Bernoulli's equation is the cornerstone of fluid mechanics — a statement of energy conservation for a flowing fluid. It explains how aircraft wings lift, how a venturimeter measures flow, and how water pressure changes through a pipe network. This article derives it carefully and applies it to numerical examples.
The Equation
p/(ρg) + v²/(2g) + z = constant (along a streamline)| Term | Name | Represents |
|---|---|---|
| p/(ρg) | Pressure head | Energy due to pressure |
| v²/(2g) | Velocity (kinetic) head | Energy due to motion |
| z | Elevation (potential) head | Energy due to position |
Each term has units of length (metres of fluid), and their sum — the total head — stays constant for ideal flow.
Derivation (Energy Approach)
Consider a fluid element moving along a streamline. Applying the work-energy principle (or integrating Euler's equation of motion along the streamline) between two points 1 and 2 for steady, incompressible, frictionless flow:
p₁/(ρg) + v₁²/(2g) + z₁ = p₂/(ρg) + v₂²/(2g) + z₂The pressure work, kinetic energy change and potential energy change balance exactly because no energy is dissipated. This is Bernoulli's theorem.
Assumptions and Limitations
- Steady flow (conditions do not change with time).
- Incompressible fluid (constant density — valid for liquids and low-speed gas flow).
- Non-viscous (no friction losses).
- Flow along a single streamline; no energy added/removed by machines.
For real pipe flow we add a head-loss term hf (and pump/turbine heads) to get the engineering energy equation:
p₁/ρg + v₁²/2g + z₁ + h_pump = p₂/ρg + v₂²/2g + z₂ + h_fThe Continuity Equation (Always Used Alongside)
A₁ v₁ = A₂ v₂ = Q (conservation of mass for incompressible flow)Worked Example 1 — Pipe Contraction
Water flows through a horizontal pipe that contracts from 100 mm to 50 mm diameter. At the 100 mm section the velocity is 2 m/s and the pressure is 200 kPa. Find the velocity and pressure at the 50 mm section. (ρ = 1000 kg/m³)

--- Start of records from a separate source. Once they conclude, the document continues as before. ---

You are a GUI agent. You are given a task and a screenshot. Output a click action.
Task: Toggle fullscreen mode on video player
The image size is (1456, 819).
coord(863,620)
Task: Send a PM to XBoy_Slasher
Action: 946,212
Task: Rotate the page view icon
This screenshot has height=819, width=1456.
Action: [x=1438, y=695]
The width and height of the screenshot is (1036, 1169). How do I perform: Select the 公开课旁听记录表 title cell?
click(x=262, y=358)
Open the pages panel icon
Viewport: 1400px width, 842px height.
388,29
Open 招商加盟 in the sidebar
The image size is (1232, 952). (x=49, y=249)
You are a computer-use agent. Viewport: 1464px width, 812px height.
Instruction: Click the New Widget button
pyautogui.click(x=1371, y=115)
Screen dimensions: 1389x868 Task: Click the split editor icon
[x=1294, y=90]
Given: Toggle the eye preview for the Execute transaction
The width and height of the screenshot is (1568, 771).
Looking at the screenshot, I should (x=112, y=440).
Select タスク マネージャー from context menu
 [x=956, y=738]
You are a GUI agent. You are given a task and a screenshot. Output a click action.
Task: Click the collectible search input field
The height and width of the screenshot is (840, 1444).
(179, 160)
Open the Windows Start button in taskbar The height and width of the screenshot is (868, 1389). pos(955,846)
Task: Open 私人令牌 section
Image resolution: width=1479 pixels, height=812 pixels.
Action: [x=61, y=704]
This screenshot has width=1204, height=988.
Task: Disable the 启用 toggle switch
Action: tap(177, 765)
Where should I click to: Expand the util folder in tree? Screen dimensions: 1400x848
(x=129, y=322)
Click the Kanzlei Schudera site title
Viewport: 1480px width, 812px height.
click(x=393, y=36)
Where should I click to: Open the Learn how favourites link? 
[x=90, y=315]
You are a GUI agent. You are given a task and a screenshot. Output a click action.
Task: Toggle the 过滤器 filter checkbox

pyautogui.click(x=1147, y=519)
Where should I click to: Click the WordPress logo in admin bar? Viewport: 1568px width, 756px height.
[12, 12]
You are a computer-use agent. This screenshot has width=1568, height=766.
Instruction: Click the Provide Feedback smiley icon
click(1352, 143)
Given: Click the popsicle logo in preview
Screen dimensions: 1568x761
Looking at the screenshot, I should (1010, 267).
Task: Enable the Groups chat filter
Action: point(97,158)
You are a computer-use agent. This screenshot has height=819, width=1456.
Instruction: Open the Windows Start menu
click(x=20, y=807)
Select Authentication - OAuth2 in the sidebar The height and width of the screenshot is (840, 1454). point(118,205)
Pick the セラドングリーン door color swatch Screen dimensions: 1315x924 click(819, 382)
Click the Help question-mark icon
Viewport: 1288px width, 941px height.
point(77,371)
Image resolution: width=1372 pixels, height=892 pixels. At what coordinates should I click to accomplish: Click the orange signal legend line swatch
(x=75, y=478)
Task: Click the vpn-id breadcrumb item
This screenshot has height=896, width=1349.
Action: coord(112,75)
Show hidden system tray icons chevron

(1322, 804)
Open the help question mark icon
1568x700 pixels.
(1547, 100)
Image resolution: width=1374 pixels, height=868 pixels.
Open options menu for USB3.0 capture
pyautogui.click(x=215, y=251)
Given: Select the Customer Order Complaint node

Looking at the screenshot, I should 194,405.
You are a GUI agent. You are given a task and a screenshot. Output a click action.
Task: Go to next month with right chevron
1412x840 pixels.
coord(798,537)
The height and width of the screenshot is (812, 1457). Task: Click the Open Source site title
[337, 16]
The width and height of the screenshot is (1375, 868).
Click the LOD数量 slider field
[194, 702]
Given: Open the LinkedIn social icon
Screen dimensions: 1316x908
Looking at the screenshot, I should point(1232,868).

- Continuity: v₂ = v₁ (A₁/A₂) = v₁ (d₁/d₂)² = 2 × (100/50)² = 2 × 4 = 8 m/s
- Bernoulli (z₁ = z₂): p₂ = p₁ + ½ρ(v₁² − v₂²) = 200 000 + 500 × (4 − 64) = 200 000 − 30 000 = 170 kPa
The fluid speeds up and the pressure drops — exactly as Bernoulli predicts.
Worked Example 2 — Venturimeter Discharge
A horizontal venturimeter has inlet 200 mm and throat 100 mm. The pressure-head difference between inlet and throat is 1.5 m of water. Find the theoretical discharge. (Cd = 0.98)
- A₁ = π/4 × 0.2² = 0.03142 m²; A₂ = π/4 × 0.1² = 0.007854 m²
- Q = Cd · (A₁A₂)/√(A₁² − A₂²) · √(2g·Δh)
- √(A₁² − A₂²) = √(9.87×10⁻⁴ − 6.17×10⁻⁵) = √(9.25×10⁻⁴) = 0.03042
- √(2 × 9.81 × 1.5) = √29.43 = 5.425
- Q = 0.98 × (0.03142 × 0.007854 / 0.03042) × 5.425 = 0.98 × 0.008113 × 5.425 = 0.0431 m³/s ≈ 43 L/s
Applications
- Flow measurement: venturimeter, orifice meter, Pitot tube.
- Aerofoil lift and the curveball effect.
- Pipe network analysis (with head-loss terms).
- Spillways, nozzles and jets.
Common Mistakes
- Applying Bernoulli across a pump, turbine or region of strong turbulence without the extra energy/loss terms.
- Forgetting to use continuity to relate the two velocities.
- Mixing gauge and absolute pressures inconsistently between the two points.